▸ **Exercises to complete**:
- A) Answer these questions from the essay on Lent:
(i) What span of years does the essay give for the late Middle Ages?
(ii) Which three days make up the Three Days?
(iii) Toward what did early Christians experience the Forty Days as a communal journey of renewal?
- B) Continue the essay on Lent from its final sentence.

--- Text block ---

By Rev. Samuel Torvend
The Lent of my childhood was devoted to a sustained reflection on the suffering and death of Jesus of Nazareth -- forty days which drew us toward the Holy Cross of Good Friday. Indeed, forty days of thinking about the crucifixion seemed to balance fifty days of Easter rejoicing. Truth be told, such a focus during Lent emerged in the late Middle Ages (1350-1500) when European Christians desperately wanted to know that God shared with them the terrible suffering of the Black Plague and its ensuing social chaos. This intense focus on the suffering of Jesus seemed a source of solace for many. God is not aloof from our pain and bewilderment. God is with us in our suffering. Indeed, the Jesus of Mark’s gospel cries out in his death, My God, my God, why have you abandoned me? Is that not how many medieval Christians experienced life?
In the twentieth century, Christians began to see Lent in a new light, one that was recovered from the early church (50-600). Rather than focusing on human depravity and the terrible “price” of Jesus’ death, early Christians saw the Forty Days as a time of intense preparation for the Three Days: Maundy Thursday, Good Friday, and Holy Saturday/Resurrection Sunday. That is, they experienced Lent as a journey leading to the celebration of Christ’s dying and rising in the community of faith. Indeed, the Forty Days focused on the community’s preparation of people who would experience the dying and rising of baptism at the Easter Vigil and during the Fifty Days of Easter.
Yet the work of preparing those who would “die” to an old way and “rise” to a new way of living in the world prompted early Christians, and now contemporary Christians, to ask challenging questions: How have we ourselves been faithful to the baptismal covenant? What calls out for conversion or renewal in our lives so that we might more clearly and faithfully serve the reign of God among us? If late medieval Christians experienced Lent as a time to reflect on the power of personal sin and its forgiveness in the death of Jesus, early Christians experienced the Forty Days as a communal journey of renewal toward the Holy Washing and the Holy Meal – those places where Christians are born anew in the font and nourished with food and drink for courageous living in the world.

--- Provided records ---

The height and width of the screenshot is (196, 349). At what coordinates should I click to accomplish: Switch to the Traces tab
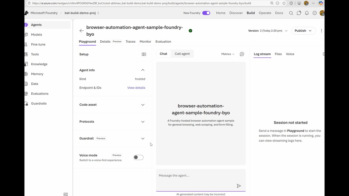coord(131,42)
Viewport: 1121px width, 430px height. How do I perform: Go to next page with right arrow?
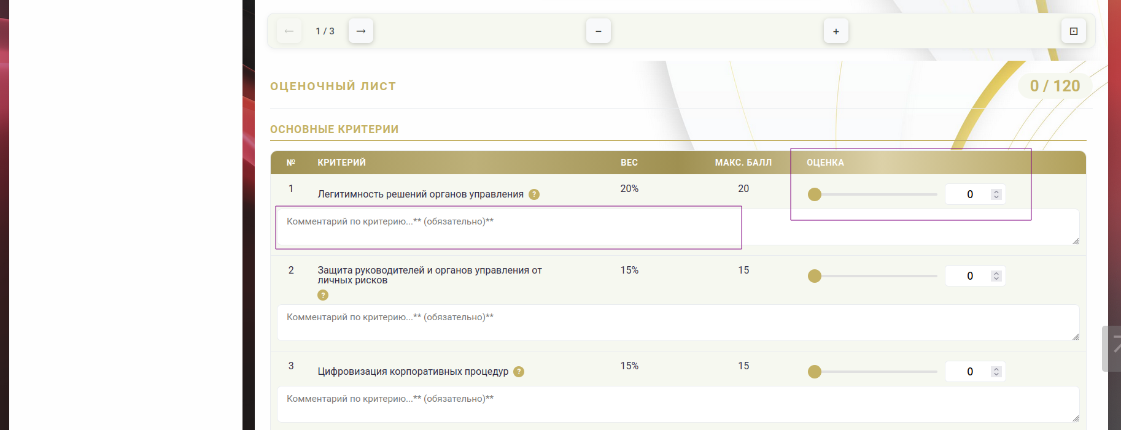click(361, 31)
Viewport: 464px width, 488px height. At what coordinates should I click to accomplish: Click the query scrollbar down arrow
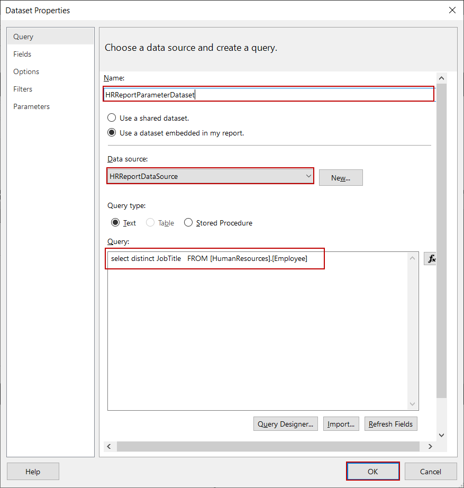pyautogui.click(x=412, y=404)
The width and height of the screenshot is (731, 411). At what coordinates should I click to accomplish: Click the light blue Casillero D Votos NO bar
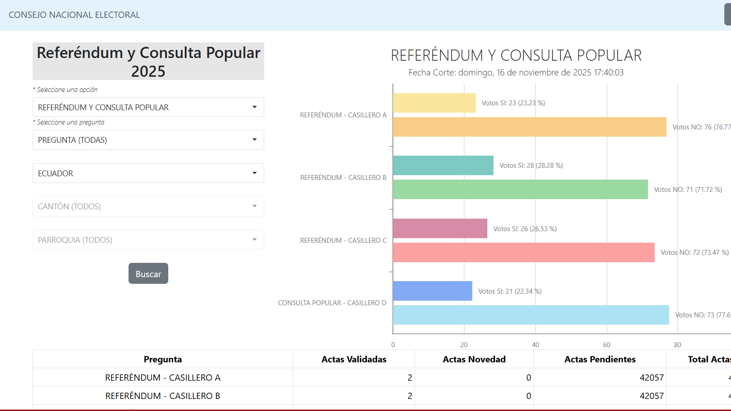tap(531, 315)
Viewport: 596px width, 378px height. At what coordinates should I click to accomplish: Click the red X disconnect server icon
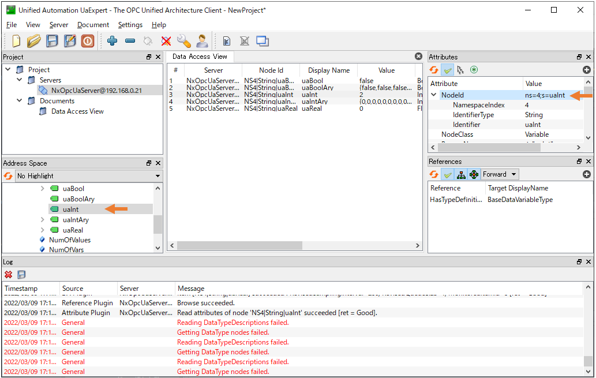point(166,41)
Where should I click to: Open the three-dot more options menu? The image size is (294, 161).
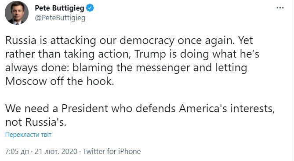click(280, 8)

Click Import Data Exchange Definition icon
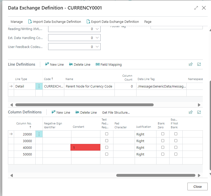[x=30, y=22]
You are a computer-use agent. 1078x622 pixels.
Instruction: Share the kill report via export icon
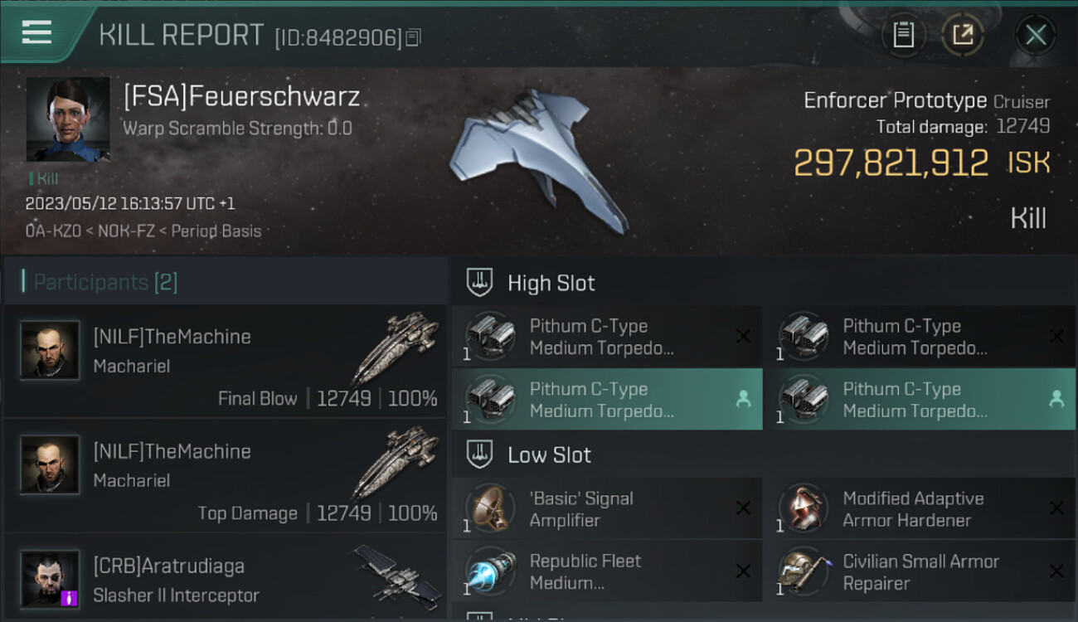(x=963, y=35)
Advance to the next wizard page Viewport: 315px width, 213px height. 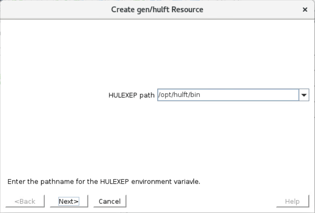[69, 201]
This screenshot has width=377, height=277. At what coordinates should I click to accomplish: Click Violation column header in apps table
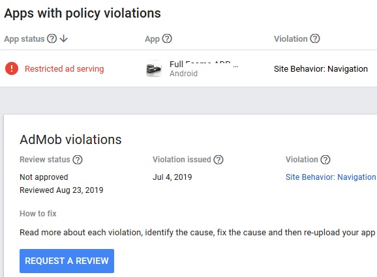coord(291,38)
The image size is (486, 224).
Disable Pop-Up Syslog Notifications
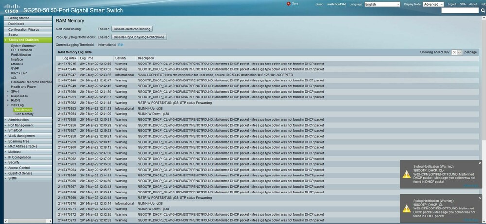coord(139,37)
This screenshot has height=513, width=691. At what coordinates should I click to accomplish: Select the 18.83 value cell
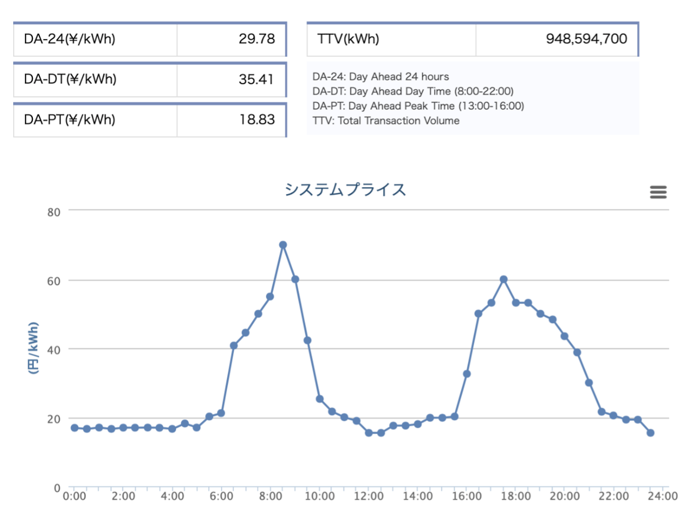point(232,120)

---

▸ **Answers for the exercise**:
- A)
(i) 1350-1500
(ii) Maundy Thursday, Good Friday, and Holy Saturday/Resurrection Sunday
(iii) The Holy Washing and the Holy Meal

- B)
This early Christian emphasis is alive among us today as we consider the Forty Days a retreat – a time set aside – to prepare for Easter’s baptism and its renewal in our lives; a time to reflect seriously and patiently on the flow of God’s grace within us and our world; a time to ask if we might take a risk, a risk in our service to the reign of God’s justice, peace, and joy. During the Forty Days, I return to the questions asked of those about to be baptized and those who intend to renew the baptismal covenant: Will you seek and serve Christ in all persons? Will you strive for justice and peace among all people? Will you respect the dignity of every human being? I sometimes think that Forty Days are insufficient in length to think about and answer those challenging questions which push Christians from the sacred liturgy into the liturgy of living in the world. Perhaps it is good, then, that we have more than one Lent to return again and again to the questions and the mercy of God which surrounds our Lenten questioning.
Father Samuel Torvend is Associate to the Rector for Adult Formation at St. Paul's.
1 comment:
Amen. I had a five-month cathechumenate and was also dismissed before the eucharist with my sponsors. I was visibly prepared with the community, but also made to await its true essence on Easter.